▶ [OBJECTIVE] In the data below, reproduce verbatim the stretch from the line containing "Open the cloud notification icon" through the line containing "pyautogui.click(x=29, y=434)", including both of those lines.
= = =
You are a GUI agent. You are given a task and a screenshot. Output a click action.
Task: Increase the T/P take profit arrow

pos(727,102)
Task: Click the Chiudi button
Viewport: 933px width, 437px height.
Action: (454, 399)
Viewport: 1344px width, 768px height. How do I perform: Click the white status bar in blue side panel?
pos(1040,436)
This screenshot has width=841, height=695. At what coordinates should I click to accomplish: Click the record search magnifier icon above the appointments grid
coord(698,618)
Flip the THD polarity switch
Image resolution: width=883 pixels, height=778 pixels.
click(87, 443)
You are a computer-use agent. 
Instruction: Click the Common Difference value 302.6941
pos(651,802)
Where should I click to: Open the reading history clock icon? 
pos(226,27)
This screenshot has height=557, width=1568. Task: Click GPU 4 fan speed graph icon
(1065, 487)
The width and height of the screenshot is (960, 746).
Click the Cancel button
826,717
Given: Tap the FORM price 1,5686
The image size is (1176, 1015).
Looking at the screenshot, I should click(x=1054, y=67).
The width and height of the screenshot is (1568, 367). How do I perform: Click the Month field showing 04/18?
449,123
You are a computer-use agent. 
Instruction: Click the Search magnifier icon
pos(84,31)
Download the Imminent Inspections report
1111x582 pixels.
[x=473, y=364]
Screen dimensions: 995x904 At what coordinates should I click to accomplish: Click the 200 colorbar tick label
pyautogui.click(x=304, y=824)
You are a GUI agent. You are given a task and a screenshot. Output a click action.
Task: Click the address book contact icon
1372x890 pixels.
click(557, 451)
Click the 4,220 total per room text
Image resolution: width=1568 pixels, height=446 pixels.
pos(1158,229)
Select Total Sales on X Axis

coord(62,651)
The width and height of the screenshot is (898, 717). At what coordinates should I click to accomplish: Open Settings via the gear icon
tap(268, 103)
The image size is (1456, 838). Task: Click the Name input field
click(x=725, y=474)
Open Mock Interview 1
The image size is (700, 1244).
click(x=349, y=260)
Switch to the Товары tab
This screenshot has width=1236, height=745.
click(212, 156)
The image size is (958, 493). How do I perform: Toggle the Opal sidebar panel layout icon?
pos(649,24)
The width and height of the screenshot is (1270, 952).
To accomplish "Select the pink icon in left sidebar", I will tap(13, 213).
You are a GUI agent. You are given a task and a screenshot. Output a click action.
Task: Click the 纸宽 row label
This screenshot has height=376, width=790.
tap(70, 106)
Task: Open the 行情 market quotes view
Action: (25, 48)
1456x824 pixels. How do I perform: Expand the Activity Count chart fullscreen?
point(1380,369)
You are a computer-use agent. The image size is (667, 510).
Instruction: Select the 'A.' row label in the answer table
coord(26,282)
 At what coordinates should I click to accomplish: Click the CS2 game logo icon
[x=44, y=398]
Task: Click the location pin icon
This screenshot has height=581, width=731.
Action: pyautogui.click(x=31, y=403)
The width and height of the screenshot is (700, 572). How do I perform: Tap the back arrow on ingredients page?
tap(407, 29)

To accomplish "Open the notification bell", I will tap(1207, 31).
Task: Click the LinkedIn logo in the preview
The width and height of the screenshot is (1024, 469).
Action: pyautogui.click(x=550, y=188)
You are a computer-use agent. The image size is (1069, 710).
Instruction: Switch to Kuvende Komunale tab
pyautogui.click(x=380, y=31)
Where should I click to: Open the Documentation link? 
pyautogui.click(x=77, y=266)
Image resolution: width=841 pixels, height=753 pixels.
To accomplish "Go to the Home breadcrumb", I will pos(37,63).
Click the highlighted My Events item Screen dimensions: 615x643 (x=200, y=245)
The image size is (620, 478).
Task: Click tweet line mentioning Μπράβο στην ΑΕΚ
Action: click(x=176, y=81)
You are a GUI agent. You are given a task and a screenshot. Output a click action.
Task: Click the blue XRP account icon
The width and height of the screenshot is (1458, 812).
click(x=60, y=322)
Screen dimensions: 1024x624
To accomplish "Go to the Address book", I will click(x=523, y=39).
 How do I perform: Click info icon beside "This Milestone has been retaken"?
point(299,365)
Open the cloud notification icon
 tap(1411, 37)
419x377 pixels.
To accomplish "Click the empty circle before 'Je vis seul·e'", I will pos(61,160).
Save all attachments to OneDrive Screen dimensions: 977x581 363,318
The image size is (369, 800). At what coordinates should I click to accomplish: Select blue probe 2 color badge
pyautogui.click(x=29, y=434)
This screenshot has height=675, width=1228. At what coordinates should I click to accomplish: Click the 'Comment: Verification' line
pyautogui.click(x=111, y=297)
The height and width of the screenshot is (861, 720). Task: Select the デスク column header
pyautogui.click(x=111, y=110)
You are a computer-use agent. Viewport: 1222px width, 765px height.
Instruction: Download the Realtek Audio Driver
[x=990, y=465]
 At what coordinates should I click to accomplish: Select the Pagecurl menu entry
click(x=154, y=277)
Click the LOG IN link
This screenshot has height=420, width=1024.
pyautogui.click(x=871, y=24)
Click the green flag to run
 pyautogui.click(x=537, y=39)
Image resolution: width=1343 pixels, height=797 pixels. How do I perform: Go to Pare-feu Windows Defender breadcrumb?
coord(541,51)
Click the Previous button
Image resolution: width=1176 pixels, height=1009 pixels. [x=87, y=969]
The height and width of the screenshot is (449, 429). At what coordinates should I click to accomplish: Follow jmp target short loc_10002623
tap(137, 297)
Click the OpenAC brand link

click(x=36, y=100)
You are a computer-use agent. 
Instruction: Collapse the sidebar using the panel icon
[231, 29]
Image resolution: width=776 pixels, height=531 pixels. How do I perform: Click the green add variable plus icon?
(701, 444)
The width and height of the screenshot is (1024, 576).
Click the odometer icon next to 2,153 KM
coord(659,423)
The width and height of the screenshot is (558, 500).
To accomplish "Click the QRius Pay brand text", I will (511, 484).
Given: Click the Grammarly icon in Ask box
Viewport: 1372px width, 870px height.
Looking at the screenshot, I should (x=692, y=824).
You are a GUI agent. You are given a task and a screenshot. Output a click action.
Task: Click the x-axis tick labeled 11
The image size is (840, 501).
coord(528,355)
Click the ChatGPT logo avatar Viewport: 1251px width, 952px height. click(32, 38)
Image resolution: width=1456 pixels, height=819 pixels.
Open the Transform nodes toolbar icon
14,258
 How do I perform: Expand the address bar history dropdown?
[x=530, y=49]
= = =
▶ [THE SOLUTION]
Open the cloud notification icon
 tap(1411, 37)
419x377 pixels.
To accomplish "Click the empty circle before 'Je vis seul·e'", I will pos(61,160).
Save all attachments to OneDrive Screen dimensions: 977x581 363,318
The image size is (369, 800). At what coordinates should I click to accomplish: Select blue probe 2 color badge
pyautogui.click(x=29, y=434)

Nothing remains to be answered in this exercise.